“… pay attention to areas in your body that are harboring tension…” Those words are from a morning meditation.
As much as I can ground my physical limbs and body parts to the present, my brain feels like twisted metal set in the future one minute and the past the next. The movement of flipping randomly between those two times is heavy and grating. Brainwaves haven’t rested in the here and now for weeks. They are like a set of 500 Christmas lights thoroughly entwined and wrapped around themselves -- or a rat’s nest at the end of my curls that can only be undone by breaking the knot off and flicking it away.
This year, the transition from summer to fall has been intense. For my sons, letting go of the unplanned summer days and starting the school year is much the same as last year – yet this year’s first day of school is an entrée to change. Will started his junior year in high school; the one where sights are set on the future more than the present. Liam started his last year of middle school; every milestone and event throughout the school year will be a “last.”
Will completed the classroom portion of Driver’s Ed in August. In April, he will be driving to school and to gymnastics – and to the grocery store to pick up milk and bread. When he does his physical driving test, we will need to pay to use the driving school’s car, for the car he takes the test in needs to have an emergency brake between the front seats – or a brake on the passenger side floor. For the safety of the person administering the driving test.

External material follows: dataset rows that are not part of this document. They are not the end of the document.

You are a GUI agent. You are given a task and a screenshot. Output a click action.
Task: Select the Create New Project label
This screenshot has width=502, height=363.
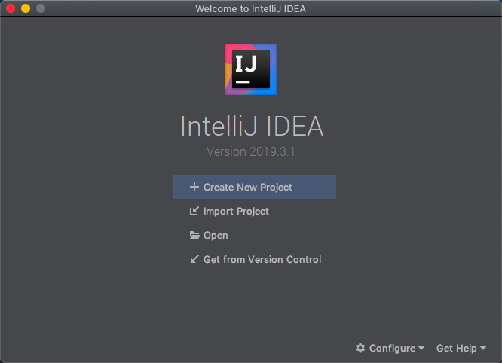click(x=247, y=187)
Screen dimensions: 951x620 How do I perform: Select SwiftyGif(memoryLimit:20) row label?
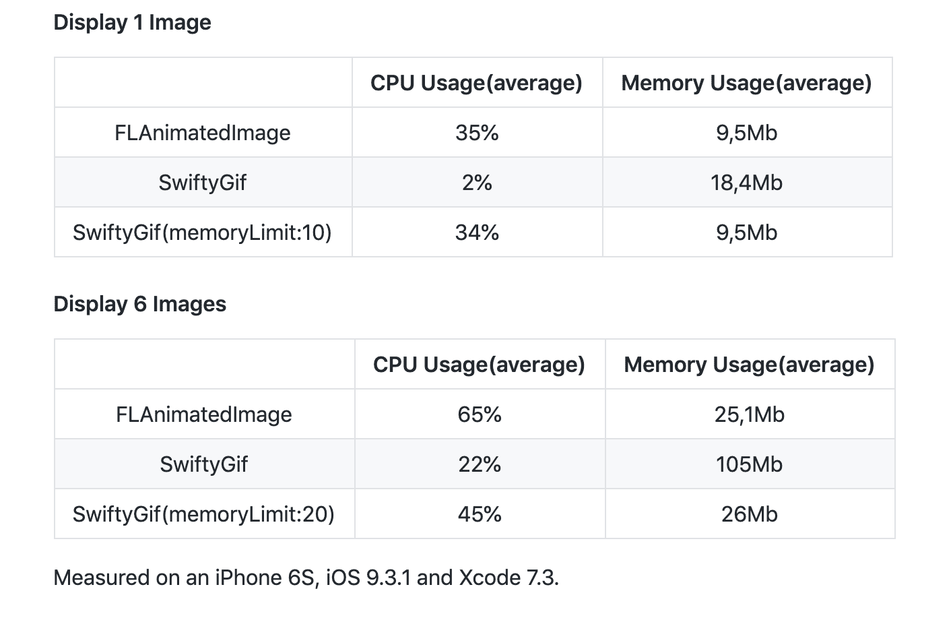204,514
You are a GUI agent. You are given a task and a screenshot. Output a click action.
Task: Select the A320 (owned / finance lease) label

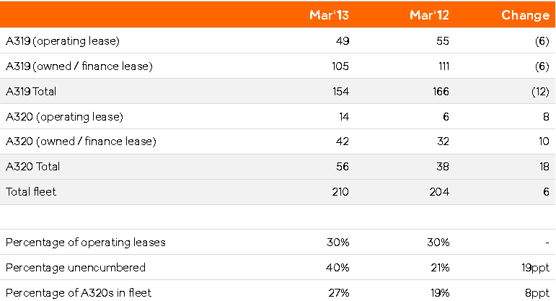(81, 141)
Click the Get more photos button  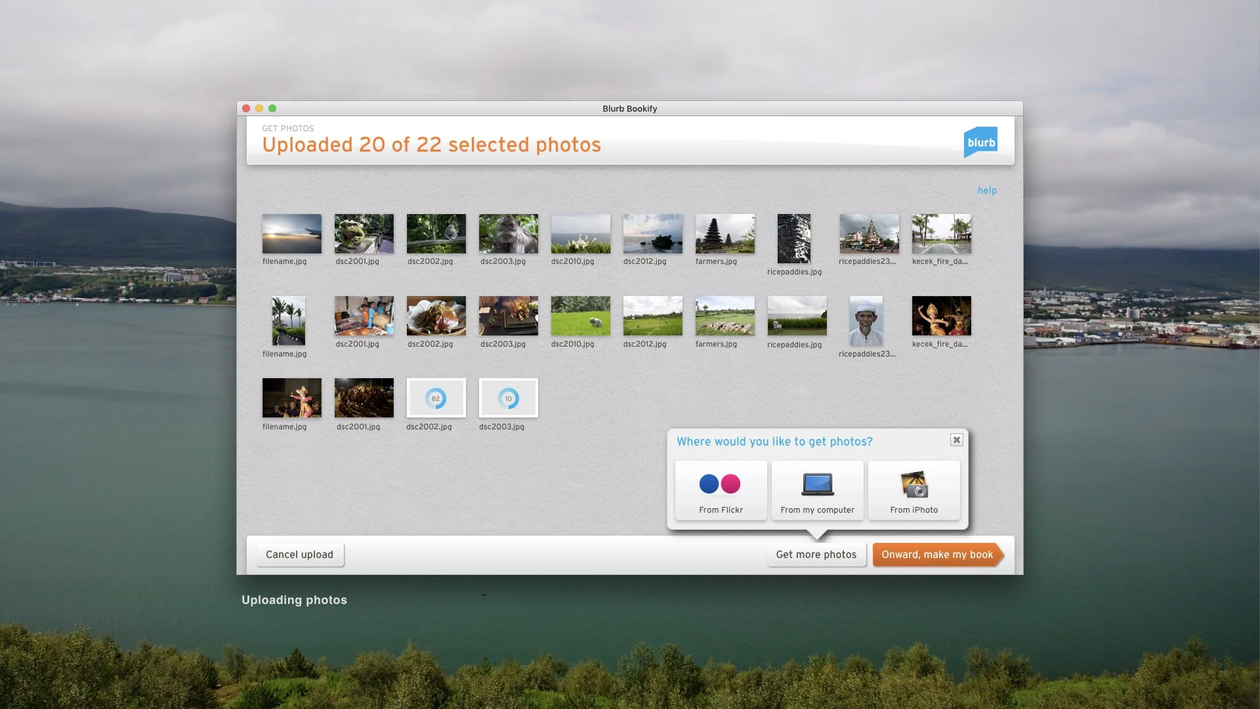(x=816, y=555)
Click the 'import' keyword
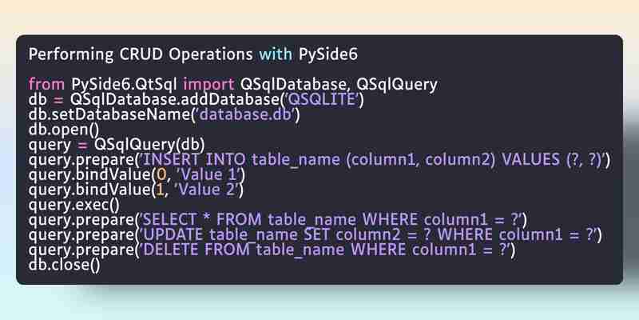Viewport: 639px width, 320px height. tap(208, 85)
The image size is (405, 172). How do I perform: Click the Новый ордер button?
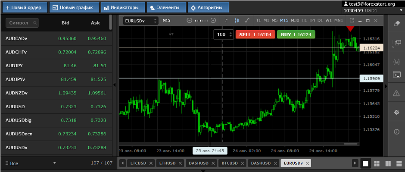25,7
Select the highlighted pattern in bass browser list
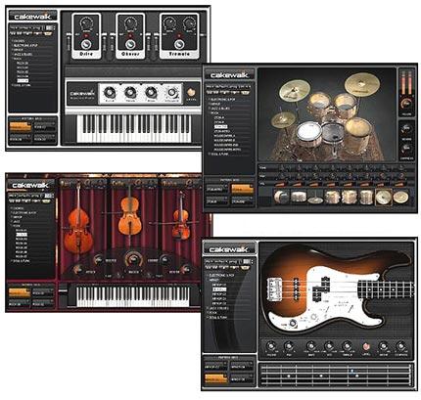Viewport: 421px width, 400px height. pyautogui.click(x=219, y=289)
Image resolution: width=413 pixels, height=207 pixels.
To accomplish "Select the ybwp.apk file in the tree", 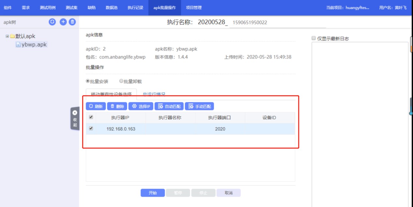I will click(34, 45).
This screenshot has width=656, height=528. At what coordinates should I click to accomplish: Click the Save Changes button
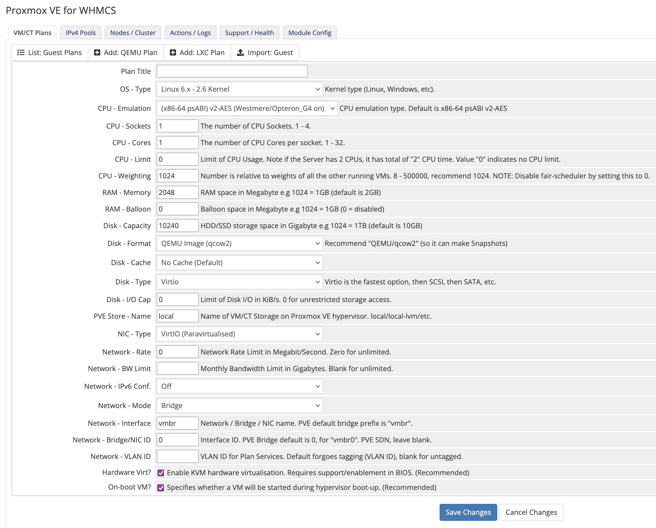point(468,513)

I want a powerful brake. I find myself in a rocket that is breaking sound barriers. There is no brake pedal to push. There is no emergency break to pull and slow time. As the school blues settled in, I’ve been with the boys in spirit. Then, on the first day of school, something switched. Yes, much is mysteriously looming, and I don’t have a brake, but the uncertainty of what that first day of school holds is now behind us. We have begun to conquer the unknown. We can’t put the brakes on the year as it rolls along, but we can embrace every day and squeeze the good stuff out.
When I picked up Will from school the first day, I shared my thoughts. I said that despite all that his big, fat junior year holds, he’s an upperclassmen – that’s a cool milestone. Then I asked him, “So, what was the highlight of your day?”
“Well, my buddies and I found a pipe behind a wall that leads to a grate, a drain, in the sidewalk. And we figured out if we talk into the pipe, our voice comes out the drain! It’s going to be a great prank!” Ah, yes, an upperclassman prank! A gem for the day.
I asked the same of Liam: What was the highlight?
“The new teacher understands kids! We can write in pen or pencil or type. And she’s not going to assign homework on Thursdays and expect us to remember to hand it in on Tuesdays.” A second gem.
With the school days proceeding one by one, today, I return to the routine of writing a complete thought. And, I am free to chase down my manuscript.
If you live in the U.S., you probably remember “School House Rock.” The words and music from this little ditty, “I’m just a bill,” has become my theme song…
…where Bill = Manuscript;
Committee = Publishing company;
And so on, until Law = Book this fall.
Fully caffeinated, I am working in the library today.